I’m trying to save a reference variable of an actor in my Game Manager blueprint class via the button in the screenshot below. But that button is disabled and I have no idea why. It’s disabled and when I mouse over it says “Use selected actor from the level editor” which is exactly what I’m trying to do. I selected the actor in my level and I want to save that as my default value of my variable i have selected. Both are the same exact blueprint class type.
Anyway, because I cannot do this I have to resort to saving the variable reference like this and it seems hacky. “Get all actors of class with tag”. and I have to tag them in the level editor… Seems stupid that I have to do this. I must be doing something wrong. Is it possible that this “Use selected actor from the level editor” feature does not work specifically in a Game Mode class? The thing is, I want to specifically reference this actor from the Game Mode, but maybe that’s bad practice?

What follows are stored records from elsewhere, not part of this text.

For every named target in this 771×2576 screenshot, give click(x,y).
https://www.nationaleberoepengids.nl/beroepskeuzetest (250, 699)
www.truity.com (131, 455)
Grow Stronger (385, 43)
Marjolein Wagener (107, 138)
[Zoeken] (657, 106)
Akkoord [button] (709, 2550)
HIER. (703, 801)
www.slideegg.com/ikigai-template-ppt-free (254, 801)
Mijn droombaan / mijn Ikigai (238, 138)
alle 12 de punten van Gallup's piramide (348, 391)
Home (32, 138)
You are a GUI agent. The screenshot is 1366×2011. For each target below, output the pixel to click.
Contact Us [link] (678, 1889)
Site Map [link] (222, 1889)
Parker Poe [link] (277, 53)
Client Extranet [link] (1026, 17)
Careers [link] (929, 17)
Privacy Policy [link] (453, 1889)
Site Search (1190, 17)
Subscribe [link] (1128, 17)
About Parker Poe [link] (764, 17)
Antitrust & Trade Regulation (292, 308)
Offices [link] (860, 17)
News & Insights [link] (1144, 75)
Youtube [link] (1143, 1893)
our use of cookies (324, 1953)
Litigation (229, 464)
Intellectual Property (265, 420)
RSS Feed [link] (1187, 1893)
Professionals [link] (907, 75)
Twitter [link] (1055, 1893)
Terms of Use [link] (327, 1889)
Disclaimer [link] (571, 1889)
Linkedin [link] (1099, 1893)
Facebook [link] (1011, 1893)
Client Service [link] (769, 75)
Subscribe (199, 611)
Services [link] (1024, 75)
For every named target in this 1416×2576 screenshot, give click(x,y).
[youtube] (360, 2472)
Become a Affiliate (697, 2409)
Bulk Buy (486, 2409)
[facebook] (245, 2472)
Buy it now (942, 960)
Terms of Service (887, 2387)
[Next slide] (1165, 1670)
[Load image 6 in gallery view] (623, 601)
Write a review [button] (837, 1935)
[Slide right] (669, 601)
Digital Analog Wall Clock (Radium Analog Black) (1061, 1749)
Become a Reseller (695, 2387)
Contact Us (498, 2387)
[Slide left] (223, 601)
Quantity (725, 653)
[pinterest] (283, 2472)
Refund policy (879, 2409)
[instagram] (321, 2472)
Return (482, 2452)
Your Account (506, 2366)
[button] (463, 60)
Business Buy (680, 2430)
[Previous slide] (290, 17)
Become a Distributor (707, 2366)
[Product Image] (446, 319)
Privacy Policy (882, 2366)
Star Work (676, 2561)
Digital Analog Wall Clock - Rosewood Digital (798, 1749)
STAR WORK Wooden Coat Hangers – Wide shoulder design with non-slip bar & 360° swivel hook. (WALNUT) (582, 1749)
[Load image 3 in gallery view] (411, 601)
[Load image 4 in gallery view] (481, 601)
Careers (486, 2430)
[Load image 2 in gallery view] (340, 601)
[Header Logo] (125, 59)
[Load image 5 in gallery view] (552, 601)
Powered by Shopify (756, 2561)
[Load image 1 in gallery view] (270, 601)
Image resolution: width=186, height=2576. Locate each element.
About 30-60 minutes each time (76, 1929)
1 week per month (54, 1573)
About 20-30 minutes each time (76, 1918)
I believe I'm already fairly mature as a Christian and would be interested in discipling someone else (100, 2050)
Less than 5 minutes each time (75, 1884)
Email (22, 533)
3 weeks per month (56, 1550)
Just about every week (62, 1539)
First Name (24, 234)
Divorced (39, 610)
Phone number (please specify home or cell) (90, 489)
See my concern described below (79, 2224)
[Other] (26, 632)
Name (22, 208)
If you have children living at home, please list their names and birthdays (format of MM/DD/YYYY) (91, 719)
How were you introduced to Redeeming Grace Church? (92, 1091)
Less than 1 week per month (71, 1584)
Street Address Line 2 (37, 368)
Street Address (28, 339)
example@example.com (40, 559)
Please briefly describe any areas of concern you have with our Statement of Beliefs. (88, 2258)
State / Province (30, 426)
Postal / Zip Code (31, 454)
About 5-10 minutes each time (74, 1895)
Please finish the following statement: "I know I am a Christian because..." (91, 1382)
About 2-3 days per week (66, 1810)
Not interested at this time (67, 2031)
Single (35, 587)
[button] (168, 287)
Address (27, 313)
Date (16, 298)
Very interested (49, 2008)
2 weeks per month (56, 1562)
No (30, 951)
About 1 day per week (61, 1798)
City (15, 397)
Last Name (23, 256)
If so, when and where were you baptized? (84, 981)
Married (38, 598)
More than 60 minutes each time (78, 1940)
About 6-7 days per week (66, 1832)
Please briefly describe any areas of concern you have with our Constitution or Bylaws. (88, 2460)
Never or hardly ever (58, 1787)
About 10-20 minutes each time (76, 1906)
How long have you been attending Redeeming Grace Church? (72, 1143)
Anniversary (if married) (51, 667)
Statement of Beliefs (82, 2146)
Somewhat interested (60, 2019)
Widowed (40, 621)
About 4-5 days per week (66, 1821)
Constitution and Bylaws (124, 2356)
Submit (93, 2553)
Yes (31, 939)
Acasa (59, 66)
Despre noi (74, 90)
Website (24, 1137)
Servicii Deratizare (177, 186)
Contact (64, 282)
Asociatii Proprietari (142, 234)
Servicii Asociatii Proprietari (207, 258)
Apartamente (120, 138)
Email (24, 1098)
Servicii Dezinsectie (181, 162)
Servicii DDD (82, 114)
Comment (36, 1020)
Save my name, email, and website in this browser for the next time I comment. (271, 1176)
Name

I don’t think you are doing something wrong: not being able to select an Actor instance in a specific Level from a Blueprint variable default is the intended behavior for various reasons (one of which is the fact the Blueprint might be used elsewhere without the level being loaded…)
Only “Level Blueprints” might do this, as they are integral part of a Level.
So, your solution with “Get All Actors of Class with Tag” seems OK.
Though, referencing a specific actor in a level from a Blueprint default might not be the best practice: what do you expect if you have a new level than the one with the actor ? Maybe it should be designed differently, but obviously it really depends on the needs and constraints of the project
Okay so then then I have to noobishy ask. How am I supposed to get a reference to an actor in my level? Or is it expected that I dynamically create/spawn all actors through code/nodes? Because I can but that seems awkward in some cases. Because in my game I have a card game with a board and some various table top actors I’ll interact with. In my level I placed various actors on the table and I want them in those exact positions. If I dynamically spawn everything then I’ll have to program in exact locations in my set location node which seems odd when I can just place the object in the level because it’s easier…
That being said, for my deck of cards I am dynamically spawning them and initializing their position to the position of the “deck actor” on the table. That’s fine but again, the “deck actor” I had to use “get all actors of class by tag” to get a reference too which seems odd.
Sure this seems odd But that’s the only solution that really scales for larger games: with many levels (possibly even open world), online / networked, large teams working on the game, etc.
UE was designed for such constraints, and as so, things have to be done a bit differently than for a small solo indie game with one level.
So in the usual case, you are expected either to look for actors differently than a direct reference (“Get All Actors of Class with Tag” is a valid exemple, but there is other ways), or to spawn actors.
Try to study the Epic sample “Cropout” game. Even such a simple game, with only one level, is designed like this.
However, you actually can do what you want to do with “Level Blueprints”: you can reference the existing actors in the level directly (and then for example, feed that data to the Game Mode). But people realized that Level Blueprints are not scaling at all for larger projects, as they become sooner or later too complex / bloated / hard to update.